この地方で知られている最古の文化は紀元前 6~2世紀の南サハリンにおける鈴谷文化人と続縄文時代人の文化である。続縄文化と鈴谷文化は長期に亙って共存していた。
鈴谷文化の時代の次に興ったのがオホーツク文化で、これは、3~13世紀までオホーツク海沿岸を中心とする北海道の北海岸、樺太、南千島の沿海部に栄えた古代文化である。
日本書紀には、七世紀に阿倍比羅夫が遠征の途上、大河の河口で蝦夷(アイヌ)と粛慎(オホーツク文化人)の交戦を知り、幣賄弁島で粛慎と戦ったと記されている。
国家が存在していなかった原始共同体の時代には領土、国境などは存在しなかったが大和という本格的国家が成立したこの頃からこの地方での領土をめぐる争いが始まった。
13世紀の半ば頃、主として樺太南部に住むアイヌと北部のギリヤークは勢力圏をめぐって抗争を繰り返していた。1264~1308ギリヤークの要請に応え蒙古(元朝)は樺太に出兵した。
このころロシアの極東地方は元朝の支配下にあった。
鎌倉~室町時代には和人が函館~江差の海岸線付近地域まで侵出し、1457年、コシャマインの乱(和人に対するアイヌの武装蜂起)が起こった。
これより約1世紀、アイヌの蜂起が相次ぎ、生き残った和人の多くは松前付近に集結し、その後の松前藩形成に至る。
松前館主蠣崎慶廣は1591年南部地方で九戸政実の乱が起きると、豊臣秀吉の命により多数のアイヌ人を動員して討伐軍へ参加、戦勝後、朝鮮出兵前の秀吉に謁見し蝦夷での徴税などを認める朱印状を求め、これをアイヌ語に訳し、アイヌ人に「自分の命令に背くと秀吉が10万の兵で征伐に来るぞ」と威嚇し、全蝦夷地(樺太、北海道)の支配を確立した。クリル(千島)列島は日本領には入っていなかった。因みにクリルはアイヌ語で人(アイヌ人)という意味である。

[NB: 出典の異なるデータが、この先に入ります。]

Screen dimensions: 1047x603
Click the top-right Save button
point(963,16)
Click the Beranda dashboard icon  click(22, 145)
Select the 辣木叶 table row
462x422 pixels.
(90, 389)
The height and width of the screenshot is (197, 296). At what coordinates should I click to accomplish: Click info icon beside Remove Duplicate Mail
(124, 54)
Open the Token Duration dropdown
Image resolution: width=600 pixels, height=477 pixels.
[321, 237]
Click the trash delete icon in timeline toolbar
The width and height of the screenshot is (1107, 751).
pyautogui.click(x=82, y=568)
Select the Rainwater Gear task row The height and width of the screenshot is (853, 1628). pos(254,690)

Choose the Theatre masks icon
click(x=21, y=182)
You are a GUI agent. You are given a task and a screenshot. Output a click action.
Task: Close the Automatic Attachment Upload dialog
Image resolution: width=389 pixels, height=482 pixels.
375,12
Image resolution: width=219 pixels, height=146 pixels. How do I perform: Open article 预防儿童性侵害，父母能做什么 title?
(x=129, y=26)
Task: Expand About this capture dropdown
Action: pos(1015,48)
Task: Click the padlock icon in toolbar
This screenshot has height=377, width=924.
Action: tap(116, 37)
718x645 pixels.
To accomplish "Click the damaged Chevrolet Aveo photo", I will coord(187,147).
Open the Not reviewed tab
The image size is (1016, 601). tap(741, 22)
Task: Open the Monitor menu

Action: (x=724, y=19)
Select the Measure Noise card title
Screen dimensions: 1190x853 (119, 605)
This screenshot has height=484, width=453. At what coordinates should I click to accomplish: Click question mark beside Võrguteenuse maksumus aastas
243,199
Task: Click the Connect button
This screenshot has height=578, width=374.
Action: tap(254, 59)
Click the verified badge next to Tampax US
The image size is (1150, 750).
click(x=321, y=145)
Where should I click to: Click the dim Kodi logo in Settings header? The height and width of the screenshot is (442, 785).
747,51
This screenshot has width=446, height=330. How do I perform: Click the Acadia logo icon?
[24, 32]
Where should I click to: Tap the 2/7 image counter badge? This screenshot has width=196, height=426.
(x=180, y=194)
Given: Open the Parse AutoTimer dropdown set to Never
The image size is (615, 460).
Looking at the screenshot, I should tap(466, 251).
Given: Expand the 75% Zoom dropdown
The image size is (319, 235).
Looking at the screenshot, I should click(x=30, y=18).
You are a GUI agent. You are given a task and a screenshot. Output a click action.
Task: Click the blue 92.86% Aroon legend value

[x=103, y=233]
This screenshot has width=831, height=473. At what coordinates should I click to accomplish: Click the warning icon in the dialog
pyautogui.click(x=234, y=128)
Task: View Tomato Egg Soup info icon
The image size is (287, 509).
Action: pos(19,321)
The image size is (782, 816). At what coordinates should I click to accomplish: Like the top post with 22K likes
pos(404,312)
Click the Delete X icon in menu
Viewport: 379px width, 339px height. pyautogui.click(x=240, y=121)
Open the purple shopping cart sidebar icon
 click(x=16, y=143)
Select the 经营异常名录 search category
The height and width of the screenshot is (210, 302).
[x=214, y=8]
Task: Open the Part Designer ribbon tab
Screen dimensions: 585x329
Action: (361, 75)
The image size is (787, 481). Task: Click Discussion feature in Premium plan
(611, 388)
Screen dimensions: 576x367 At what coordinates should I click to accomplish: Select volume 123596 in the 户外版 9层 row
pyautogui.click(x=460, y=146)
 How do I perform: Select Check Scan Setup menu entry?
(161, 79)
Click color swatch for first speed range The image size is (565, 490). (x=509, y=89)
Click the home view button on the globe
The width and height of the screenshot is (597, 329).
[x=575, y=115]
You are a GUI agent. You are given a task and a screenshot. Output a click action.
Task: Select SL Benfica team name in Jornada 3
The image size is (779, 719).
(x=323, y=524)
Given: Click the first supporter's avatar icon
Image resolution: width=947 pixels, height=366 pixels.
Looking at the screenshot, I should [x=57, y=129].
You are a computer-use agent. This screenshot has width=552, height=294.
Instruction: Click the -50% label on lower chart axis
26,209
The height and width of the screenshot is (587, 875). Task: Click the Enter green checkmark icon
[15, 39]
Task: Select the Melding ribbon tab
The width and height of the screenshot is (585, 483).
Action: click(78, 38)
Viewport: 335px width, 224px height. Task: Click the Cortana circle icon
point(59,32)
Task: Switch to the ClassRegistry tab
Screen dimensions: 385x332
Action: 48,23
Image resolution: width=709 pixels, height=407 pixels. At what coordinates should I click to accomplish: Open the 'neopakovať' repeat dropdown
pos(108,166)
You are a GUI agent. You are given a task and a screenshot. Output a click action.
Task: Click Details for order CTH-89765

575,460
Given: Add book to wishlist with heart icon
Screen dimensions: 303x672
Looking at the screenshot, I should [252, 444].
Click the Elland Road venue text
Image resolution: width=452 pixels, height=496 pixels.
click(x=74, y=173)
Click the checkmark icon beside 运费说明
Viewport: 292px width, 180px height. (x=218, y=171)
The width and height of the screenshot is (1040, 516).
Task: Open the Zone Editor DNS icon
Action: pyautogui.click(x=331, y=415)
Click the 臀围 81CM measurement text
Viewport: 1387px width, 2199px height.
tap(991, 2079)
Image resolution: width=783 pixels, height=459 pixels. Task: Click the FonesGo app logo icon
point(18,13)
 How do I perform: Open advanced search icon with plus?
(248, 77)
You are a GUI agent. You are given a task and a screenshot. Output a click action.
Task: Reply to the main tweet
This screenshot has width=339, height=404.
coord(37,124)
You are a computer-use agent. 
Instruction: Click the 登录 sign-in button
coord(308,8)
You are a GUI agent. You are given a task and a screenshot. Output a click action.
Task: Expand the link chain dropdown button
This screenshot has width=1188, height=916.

1759年 エトロフの乙名(集団の中での指導者を指す言葉、おとな)カッコロが松前藩に対し、ロシア人がクルムセに居住していることを明らかにした。この後、ロシア人とアイヌ、和人の三つ巴の紛争が長期間続いた。
シャモ(和人)は1550年代には蝦夷が島南部の小部分、松前半島の和人地を占めるに過ぎなかったが、その後徐々に蝦夷地(アイヌ居住地)を侵略し勢力範囲を拡大して行った。
松前藩は和人地と蝦夷地を分離して、シャモとアイヌの混住を禁止し、蝦夷地への移住を拒否したアイヌ人は強制的に和人とし、改氏改名させた。